Montanhas Rakhine Yoma. Crédito : Gemma Kentish
Montanhas Rakhine Yoma. Crédito : Gemma Kentish
A área de Bagan é muito bonita: depois de subir um pagode, podemos ver o horizonte, que revela uma longa série de templos antigos na planície. A partir deste ponto de vista, é fácil entender por que Mianmar é conhecida como a terra do ouro: sua atmosfera mística é, sem dúvida, enraizada no solo. Perto de Bagan, alguns albergues administrados por locais persistem, mas a construção de grandes estruturas para acomodar os hotéis de luxo se multiplicam. Estes serão concluídos em breve. O local, que sofre a globalização, em breve terá um fluxo considerável de turistas.

Uma manifestação pro-démocratica em Yangon. Crédito : Gemma Kentish
Uma manifestação pro-démocratica em Yangon. Crédito : Gemma Kentish
Em Yangon, uma manifestação estava prestes a se tornar violenta, uma semana após a rejeição no parlamento de um projeto de lei para alterar a Constituição atual para permitir que Daw Aung San Suu Kyi fosse presidente. Várias centenas de pessoas saíram às ruas para manifestar, pedindo a retirada dos soldados que tomaram um quarto dos assentos no parlamento, e bloquearam as reformas.
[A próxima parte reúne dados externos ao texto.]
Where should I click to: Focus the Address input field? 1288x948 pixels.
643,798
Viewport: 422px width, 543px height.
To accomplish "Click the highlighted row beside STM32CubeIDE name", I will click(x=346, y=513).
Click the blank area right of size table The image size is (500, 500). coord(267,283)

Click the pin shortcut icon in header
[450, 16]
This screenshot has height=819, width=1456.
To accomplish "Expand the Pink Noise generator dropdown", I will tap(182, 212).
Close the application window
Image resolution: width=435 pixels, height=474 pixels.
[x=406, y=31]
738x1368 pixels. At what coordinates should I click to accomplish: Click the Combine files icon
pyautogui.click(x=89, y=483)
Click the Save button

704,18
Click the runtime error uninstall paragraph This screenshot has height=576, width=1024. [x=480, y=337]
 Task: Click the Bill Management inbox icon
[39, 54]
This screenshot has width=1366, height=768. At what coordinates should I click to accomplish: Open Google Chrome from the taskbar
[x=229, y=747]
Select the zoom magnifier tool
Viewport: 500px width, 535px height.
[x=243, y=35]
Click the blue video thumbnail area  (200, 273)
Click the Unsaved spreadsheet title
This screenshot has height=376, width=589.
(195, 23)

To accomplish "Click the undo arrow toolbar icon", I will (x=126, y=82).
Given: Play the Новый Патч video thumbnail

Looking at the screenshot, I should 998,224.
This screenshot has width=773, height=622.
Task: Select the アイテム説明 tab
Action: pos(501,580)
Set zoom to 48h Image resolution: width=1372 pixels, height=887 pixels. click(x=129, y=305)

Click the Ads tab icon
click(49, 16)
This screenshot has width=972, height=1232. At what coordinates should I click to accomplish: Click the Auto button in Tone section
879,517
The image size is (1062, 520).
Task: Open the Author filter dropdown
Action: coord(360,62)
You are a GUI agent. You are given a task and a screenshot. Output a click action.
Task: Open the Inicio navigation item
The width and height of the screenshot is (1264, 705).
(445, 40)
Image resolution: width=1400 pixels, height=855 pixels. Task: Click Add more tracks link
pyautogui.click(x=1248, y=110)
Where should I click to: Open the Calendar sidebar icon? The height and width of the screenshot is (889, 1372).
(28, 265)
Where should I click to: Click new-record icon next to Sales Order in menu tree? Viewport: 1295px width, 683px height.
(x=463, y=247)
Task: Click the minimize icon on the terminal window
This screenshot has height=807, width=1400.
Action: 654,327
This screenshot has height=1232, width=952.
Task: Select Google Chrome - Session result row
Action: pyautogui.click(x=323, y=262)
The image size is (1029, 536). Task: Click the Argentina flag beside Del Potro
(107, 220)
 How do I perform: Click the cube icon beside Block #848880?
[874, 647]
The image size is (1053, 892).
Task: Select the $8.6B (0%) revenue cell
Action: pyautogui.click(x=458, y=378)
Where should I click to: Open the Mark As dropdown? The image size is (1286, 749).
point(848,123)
Os manifestantes cercaram muitos líderes militares no meio da multidão, mostrando-lhes sempre a frustração com o governo atual.

Passeando pelas ruas de Yangon. Crédito : Gemma Kentish
Passeando pelas ruas de Yangon. Crédito : Gemma Kentish
Mianmar vê a pressão subir para cima do seu povo, que exige mais democracia, mas também continua a ser o palco de muitos conflitos violentos e tensões étnicas. O governo tem sido repetidamente criticado por violar os direitos humanos. No início deste ano, a situação dos refugiados muçulmanos Rohingya - de acordo com a ONU, a etnia mais perseguida no mundo, fez manchetes quando milhares deles tentaram escapar, buscando refúgio em de outros países do Sudeste Asiático. Outros grupos minoritários também sofrem, sofrendo uma perseguição violenta do regime militar, como os Karen e os Shan, muitas vezes esquecidos pela mídias ocidentais.

Monges boudistas em toda a cidade. Crédito : Gemma Kentish
Monges boudistas em toda a cidade. Crédito : Gemma Kentish
O turismo pode ser muito benéfico em Mianmar: Ele pode criar empregos, estimular o crescimento e o desenvolvimento econômico. No entanto, com o aumento do turismo, áreas anteriormente virgens serão transformadas, e inevitavelmente expostas. Além disso, com o regime militar que está no poder, a questão de saber para onde vão os impostos turísticos continua e prejudica o espírito dos turistas mais conscientes. Embora o governo planeje um ano rico de turismo para Mianmar em 2016, os problemas sociais e conflitos internos persistem, tendo risco de reduzir suas chances e explodir a indústria do turismo.